Respondent advanced to the contractor on four jobs sums in excess of the amount set out in the surety bond, and which amounted to more than seventy per cent of the value of the work. Appellant, however, being liable under certain other surety bonds in connection with these same jobs, paid additional sums on claims for labor and materials. When each job was finished and respondent had deducted from the amount realized on each contract the sum it had advanced, the balance was insufficient to reimburse appellant for the payments made by it. If appellant’s interpretation of the agreement were correct, respondent, would be required to turn over to it sufficient of the amount realized on each contract to reimburse appellant, retaining only the sum fixed in the surety bond, even though that were substantially less than the amount actually advanced by respondent under the terms of the finance contract.
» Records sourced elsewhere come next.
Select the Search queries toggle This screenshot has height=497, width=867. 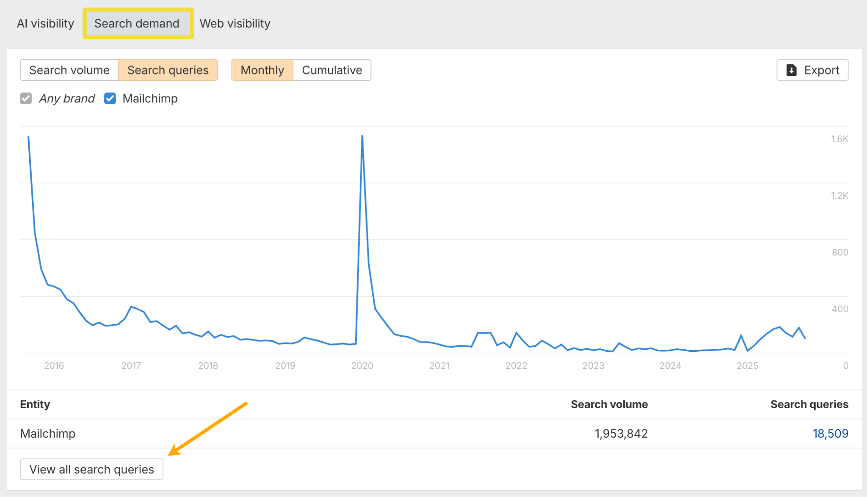pos(168,70)
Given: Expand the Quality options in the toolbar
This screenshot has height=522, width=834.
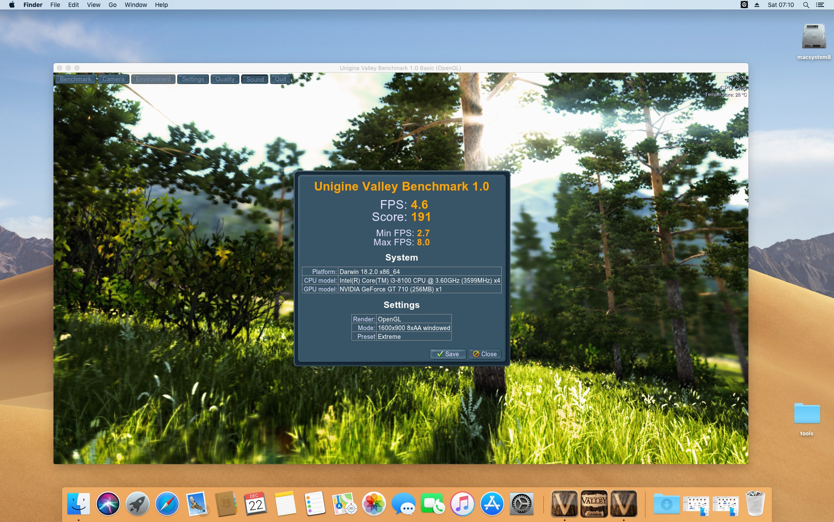Looking at the screenshot, I should click(225, 79).
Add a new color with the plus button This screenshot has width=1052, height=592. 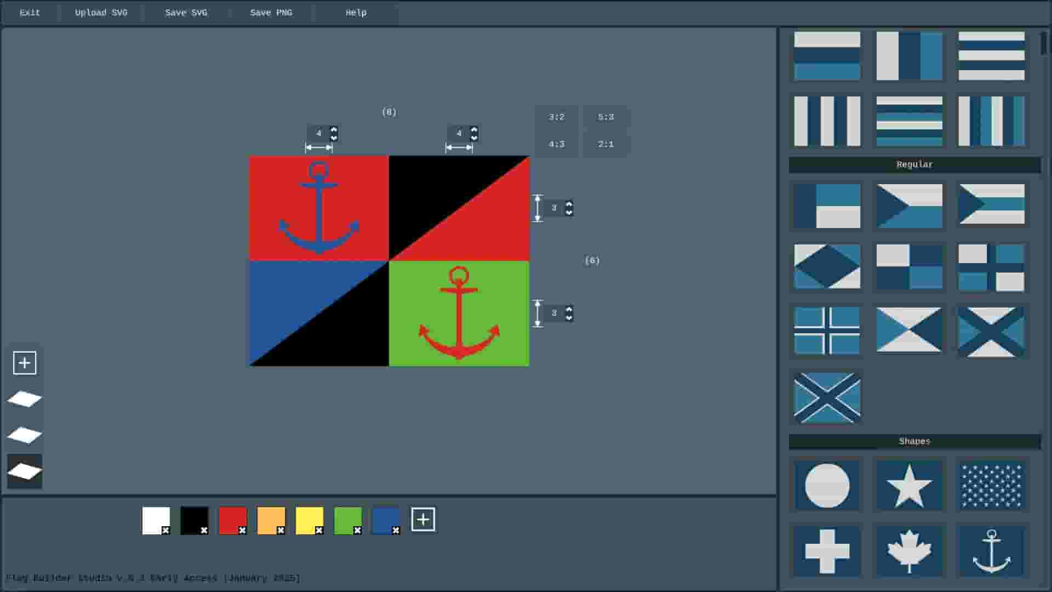tap(423, 519)

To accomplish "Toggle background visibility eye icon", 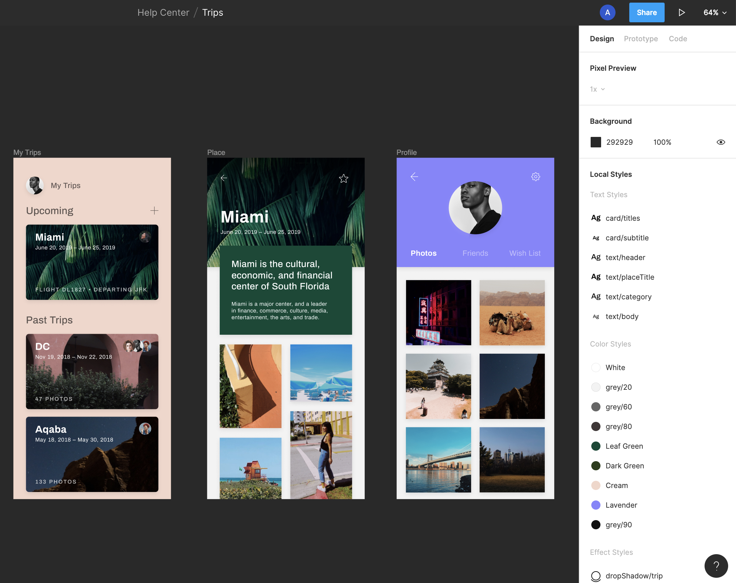I will coord(721,142).
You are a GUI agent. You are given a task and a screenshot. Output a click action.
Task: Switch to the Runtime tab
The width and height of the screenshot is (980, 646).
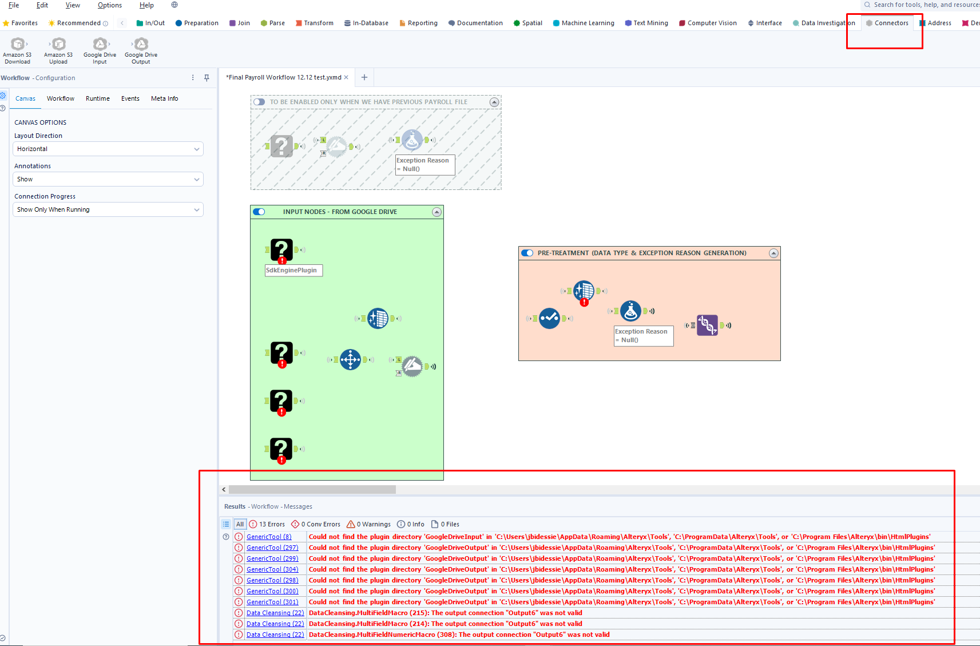[x=97, y=98]
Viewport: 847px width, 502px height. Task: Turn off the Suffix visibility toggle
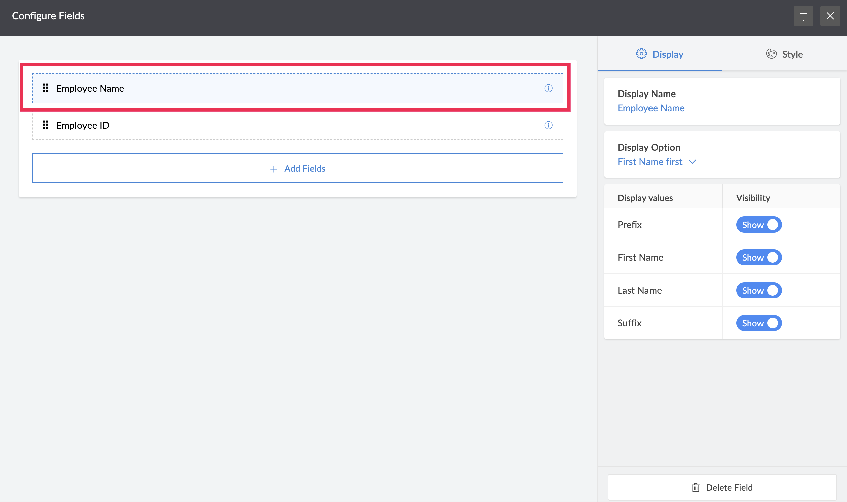click(x=759, y=323)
It is apparent that the recital in the surety bond above quoted was intended by the parties to limit the liability of appellant as surety to reimburse respondent as obligee, and was not intended to fix a limit, beyond which respondent could not be reimbursed for advances to the contractor. The language of the finance contract and the surety bond, construed together as they must be (Storm & Butts v. Lipscomb, 117 Cal. App. 6 [3 Pac. (2d) 567]; W. P. Fuller & Co. v. Alturas School District, 28 Cal. App. 609 [153 Pac. 743]), makes it evident that the parties intended that respondent should not be obligated to advance more than seventy per cent of the value of the work, but that it reserved the right to do so, and when the money was available at the end of the job it was entitled to repay itself for advances made by it before turning any *64amount over to appellant. Appellant may not properly claim that respondent evinced bad faith toward it and violated its duty in making these advances, since the conduct of appellant while they were being made shows that it knew of and acquiesced in them. Bach amount advanced by respondent was in the form of a draft payable to contractor and appellant as copayees. Such drafts were indorsed by both payees and the proceeds thereof were spent on the work in which both were interested, under the supervision and control of appellant.
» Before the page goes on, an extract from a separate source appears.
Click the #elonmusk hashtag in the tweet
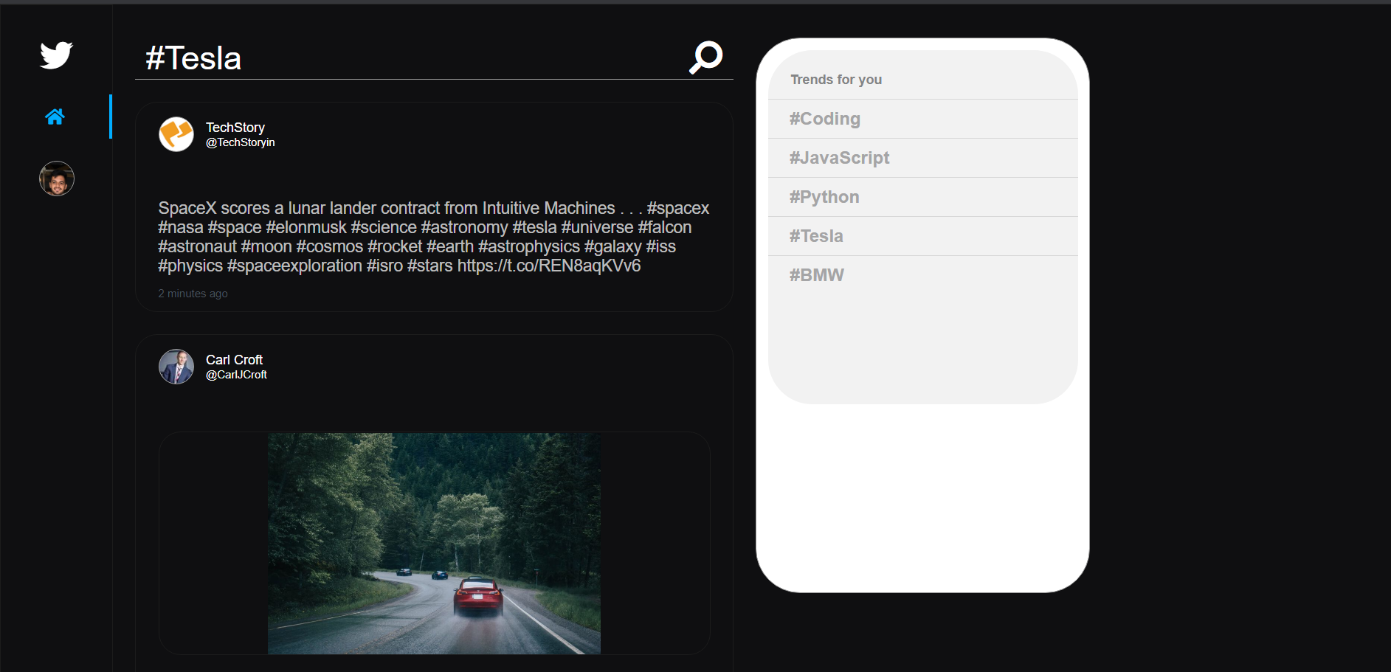 pos(305,227)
The findings of the trial court and the judgment based thereon in favor of respondent, both as to the complaint and the counterclaim, are amply supported by the evidence, and the construction which the court placed on the contracts in evidence is clearly in accord with the expressed intention of the parties.

The judgment is affirmed.

Stephens, P. J., and Desmond, J., concurred.

A petition for a rehearing of this cause, was denied by the District Court of Appeal on August 18, 1934, and an application by appellant to have the cause heard in the Supreme Court, after judgment in the District Court of Appeal, was denied by the Supreme Court on September 13, 1934.